(Stored items)
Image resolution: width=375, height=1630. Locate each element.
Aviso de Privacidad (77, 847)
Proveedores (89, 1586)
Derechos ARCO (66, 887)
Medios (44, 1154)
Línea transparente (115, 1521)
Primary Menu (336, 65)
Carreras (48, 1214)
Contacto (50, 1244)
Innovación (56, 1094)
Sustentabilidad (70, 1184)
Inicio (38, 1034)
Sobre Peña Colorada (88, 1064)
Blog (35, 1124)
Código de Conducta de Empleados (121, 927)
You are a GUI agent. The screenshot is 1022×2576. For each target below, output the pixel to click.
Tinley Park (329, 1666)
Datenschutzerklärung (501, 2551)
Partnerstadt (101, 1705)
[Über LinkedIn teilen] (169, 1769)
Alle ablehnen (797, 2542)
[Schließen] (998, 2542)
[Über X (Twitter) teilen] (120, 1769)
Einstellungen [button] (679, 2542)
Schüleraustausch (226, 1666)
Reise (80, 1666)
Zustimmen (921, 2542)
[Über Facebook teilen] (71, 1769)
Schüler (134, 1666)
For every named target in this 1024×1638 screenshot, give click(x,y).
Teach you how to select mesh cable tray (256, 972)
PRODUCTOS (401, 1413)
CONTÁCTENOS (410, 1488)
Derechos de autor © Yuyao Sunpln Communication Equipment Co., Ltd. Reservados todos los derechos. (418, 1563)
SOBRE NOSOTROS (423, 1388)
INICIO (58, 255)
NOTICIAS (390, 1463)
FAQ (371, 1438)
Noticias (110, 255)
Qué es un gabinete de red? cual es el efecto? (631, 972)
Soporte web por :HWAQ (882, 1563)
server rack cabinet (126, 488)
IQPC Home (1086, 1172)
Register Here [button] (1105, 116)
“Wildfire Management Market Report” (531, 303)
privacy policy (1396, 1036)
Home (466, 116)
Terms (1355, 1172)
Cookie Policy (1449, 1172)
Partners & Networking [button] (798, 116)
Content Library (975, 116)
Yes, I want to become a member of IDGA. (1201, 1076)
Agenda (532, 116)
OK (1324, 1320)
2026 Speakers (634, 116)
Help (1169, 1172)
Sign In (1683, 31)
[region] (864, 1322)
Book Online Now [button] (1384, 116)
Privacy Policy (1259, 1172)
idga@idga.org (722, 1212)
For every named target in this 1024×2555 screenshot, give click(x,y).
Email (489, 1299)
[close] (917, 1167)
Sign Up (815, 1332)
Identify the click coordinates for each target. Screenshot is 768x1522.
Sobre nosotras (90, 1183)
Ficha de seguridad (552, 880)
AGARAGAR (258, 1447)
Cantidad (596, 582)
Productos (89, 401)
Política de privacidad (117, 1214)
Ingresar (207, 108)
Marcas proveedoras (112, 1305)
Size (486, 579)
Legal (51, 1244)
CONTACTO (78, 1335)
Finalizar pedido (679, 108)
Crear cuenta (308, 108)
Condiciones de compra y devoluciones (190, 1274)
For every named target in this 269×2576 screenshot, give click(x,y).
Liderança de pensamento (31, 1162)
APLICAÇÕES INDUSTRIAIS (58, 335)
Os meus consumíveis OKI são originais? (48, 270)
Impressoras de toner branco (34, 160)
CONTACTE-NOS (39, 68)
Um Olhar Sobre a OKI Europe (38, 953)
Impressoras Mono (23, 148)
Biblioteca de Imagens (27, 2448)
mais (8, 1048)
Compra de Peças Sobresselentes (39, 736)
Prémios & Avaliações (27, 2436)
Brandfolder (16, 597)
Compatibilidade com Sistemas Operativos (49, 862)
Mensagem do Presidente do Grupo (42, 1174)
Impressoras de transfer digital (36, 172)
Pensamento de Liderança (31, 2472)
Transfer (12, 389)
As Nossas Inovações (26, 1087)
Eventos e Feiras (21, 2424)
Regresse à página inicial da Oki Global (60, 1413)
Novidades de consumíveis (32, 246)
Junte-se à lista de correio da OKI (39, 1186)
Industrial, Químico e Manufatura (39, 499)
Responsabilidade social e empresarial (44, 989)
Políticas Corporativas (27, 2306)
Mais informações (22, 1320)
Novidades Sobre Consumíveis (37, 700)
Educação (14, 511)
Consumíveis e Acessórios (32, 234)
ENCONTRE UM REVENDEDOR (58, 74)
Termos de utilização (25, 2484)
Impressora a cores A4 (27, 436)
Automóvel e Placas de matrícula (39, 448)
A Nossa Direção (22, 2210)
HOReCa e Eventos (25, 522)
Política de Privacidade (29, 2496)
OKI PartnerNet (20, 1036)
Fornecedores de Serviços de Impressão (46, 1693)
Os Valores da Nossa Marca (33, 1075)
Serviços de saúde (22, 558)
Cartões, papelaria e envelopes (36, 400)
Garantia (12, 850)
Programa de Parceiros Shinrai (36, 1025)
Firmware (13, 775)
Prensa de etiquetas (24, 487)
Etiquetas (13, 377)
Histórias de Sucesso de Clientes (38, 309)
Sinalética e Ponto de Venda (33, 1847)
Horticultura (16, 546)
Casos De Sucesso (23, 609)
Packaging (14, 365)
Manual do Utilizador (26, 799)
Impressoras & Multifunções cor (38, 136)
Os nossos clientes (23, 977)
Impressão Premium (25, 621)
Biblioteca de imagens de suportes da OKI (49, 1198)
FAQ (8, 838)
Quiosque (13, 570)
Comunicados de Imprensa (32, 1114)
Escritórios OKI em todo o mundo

What is needed: Write down exactly the span of lines above from the one containing "privacy policy (1396, 1036)" to the one containing "Novidades Sobre Consumíveis (37, 700)", both ends included.

Exercise answer:
privacy policy (1396, 1036)
Home (466, 116)
Terms (1355, 1172)
Cookie Policy (1449, 1172)
Partners & Networking [button] (798, 116)
Content Library (975, 116)
Yes, I want to become a member of IDGA. (1201, 1076)
Agenda (532, 116)
OK (1324, 1320)
2026 Speakers (634, 116)
Help (1169, 1172)
Sign In (1683, 31)
[region] (864, 1322)
Book Online Now [button] (1384, 116)
Privacy Policy (1259, 1172)
idga@idga.org (722, 1212)
For every named target in this 1024×2555 screenshot, give click(x,y).
Email (489, 1299)
[close] (917, 1167)
Sign Up (815, 1332)
Identify the click coordinates for each target. Screenshot is 768x1522.
Sobre nosotras (90, 1183)
Ficha de seguridad (552, 880)
AGARAGAR (258, 1447)
Cantidad (596, 582)
Productos (89, 401)
Política de privacidad (117, 1214)
Ingresar (207, 108)
Marcas proveedoras (112, 1305)
Size (486, 579)
Legal (51, 1244)
CONTACTO (78, 1335)
Finalizar pedido (679, 108)
Crear cuenta (308, 108)
Condiciones de compra y devoluciones (190, 1274)
For every named target in this 269×2576 screenshot, give click(x,y).
Liderança de pensamento (31, 1162)
APLICAÇÕES INDUSTRIAIS (58, 335)
Os meus consumíveis OKI são originais? (48, 270)
Impressoras de toner branco (34, 160)
CONTACTE-NOS (39, 68)
Um Olhar Sobre a OKI Europe (38, 953)
Impressoras Mono (23, 148)
Biblioteca de Imagens (27, 2448)
mais (8, 1048)
Compra de Peças Sobresselentes (39, 736)
Prémios & Avaliações (27, 2436)
Brandfolder (16, 597)
Compatibilidade com Sistemas Operativos (49, 862)
Mensagem do Presidente do Grupo (42, 1174)
Impressoras de transfer digital (36, 172)
Pensamento de Liderança (31, 2472)
Transfer (12, 389)
As Nossas Inovações (26, 1087)
Eventos e Feiras (21, 2424)
Regresse à página inicial da Oki Global (60, 1413)
Novidades de consumíveis (32, 246)
Junte-se à lista de correio da OKI (39, 1186)
Industrial, Químico e Manufatura (39, 499)
Responsabilidade social e empresarial (44, 989)
Políticas Corporativas (27, 2306)
Mais informações (22, 1320)
Novidades Sobre Consumíveis (37, 700)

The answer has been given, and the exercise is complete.